NHST ban followup

I’ve been chatting with classmates about that journal that banned Null Hypothesis Significance Testing (NHST). Some have more charitable interpretations than I did, and I thought they’re worth sharing.

Similarly, a writeup on Nature’s website quoted a psychologist who sees two possibilities here:

“A pessimistic prediction is that it will become a dumping ground for results that people couldn’t publish elsewhere,” he says. “An optimistic prediction is that it might become an outlet for good, descriptive research that was undervalued under the traditional criteria.”

(Also—how does Nature, of all places, get the definition of p-value wrong? “The closer to zero the P value gets, the greater the chance the null hypothesis is false…” Argh. But that’s neither here nor there.)

Here’s our discussion, with Yotam Hechtlinger and Alex Reinhart.

Yotam:

I’ll play the devil’s advocate. If you try to figure out about the nature of people’s emotions or thoughts, a clear finding will be seen from descriptive statistics and the use of larger sample size. They are actually requesting for a stricter standard—it should be so significant that it will be obvious to the naked eye. A guess will be to ask a small number of people a question and draw a conclusion from the fact that the p-value < 0.012. This, sadly, leads to the fact that tons of the psychology statements can't be replicated.

Jerzy:

That would be nice, but what does it mean to be “so significant that it will be obvious to the naked eye”? I have trouble imagining a good simple way to defend such a claim.
Or, if the editors say “We’ll only publish a paper where the estimated effect sizes are huge, AND the sample is huge, AND the standard deviations are tiny,” how should a prospective author decide on their sample size? Do they have to spend all their money on recruiting 1000 subjects instead of, say, making the experimental setup better?

Yotam:

You and me should not be the ones defending a claim of significant. People at the field should. Think of Paleontology for example. They find some bone, and then start arguing whether the finding agrees with current theory or not, and work on developing some consensus.

So I would argue that significant finding is one that raise lots of interest among the researchers in the field, enable you to draw conclusions from, and provide some way to test or refute those conclusions.

They actually say that pretty nicely in the paper at the link you gave: “… we believe that the p < .05 bar is too easy to pass and sometimes serves as an excuse for lower quality research. We hope and anticipate that banning the NHSTP will have the effect of increasing the quality of submitted manuscripts by liberating authors from the stultified structure of NHSTP thinking thereby eliminating an important obstacle to creative thinking..." I liked the "liberating" there.

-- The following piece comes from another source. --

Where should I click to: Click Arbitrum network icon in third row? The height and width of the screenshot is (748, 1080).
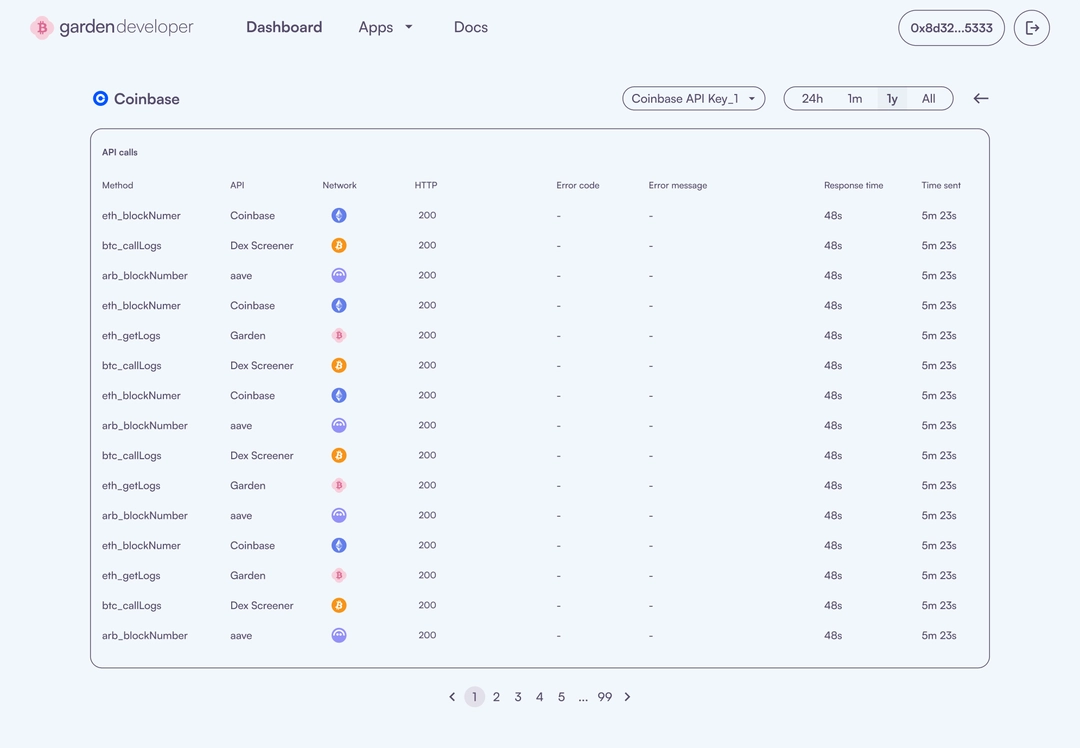point(339,276)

In other words they are saying---make something we find interesting, convince us that it's actually valuable, and we will get you published. Regarding the fact that it will be harder to find effects that actually meet that criteria---good. Research is hard. Also publishing a philosophy paper is hard. But (arguably) the publication standard in psychology should be raised. I am not certain (to say the least) that p-values or CI's function as good criteria for publication quality. Editors' interest is just as good and as useful (for the science of psychology!). They have to publish something. Convince them that you are more interesting than the rest---and you got it.

Jerzy:

This discussion is great! But I’m still not convinced 🙂

(1) I agree that it’s not our job to decide what’s *interesting*. But I can come up with a ton of “interesting” findings that are spurious if I use small data sets. Or, if the editors’ only defense against spurious claims is that “we encourage larger than usual sample sizes,” I can just use a big dataset and do data-fishing.

I agree that p-values are *not* ideal for convincing me that your results are non-spurious, but I just don’t understand how the editors will decide what *is* convincing without CIs or something similar. “I found evidence of psychic powers! … in a sample of size 5” is clearly not convincing evidence, even though the effect would be interesting if it were true. So what else will you use to decide what’s convincing vs. what’s spurious, if not statistical inference tools? Throwing out all inference just seems too liberating.

(2) Instead of banning CIs, a better way to raise the publication standard would be to *require* CIs that are tight/precise. This is a better place to give editors/reviewers leeway (“Is this precise enough to be useful?”) than sample size (“Did they data-snoop in a database that I think was big enough?”) and liberate authors/researchers. Then the reader can learn whether “That’s a precisely-measured but very small effect, so we’re sure it’s negligible” vs. “That’s a precisely-measured large effect, so we can apply this new knowledge appropriately.”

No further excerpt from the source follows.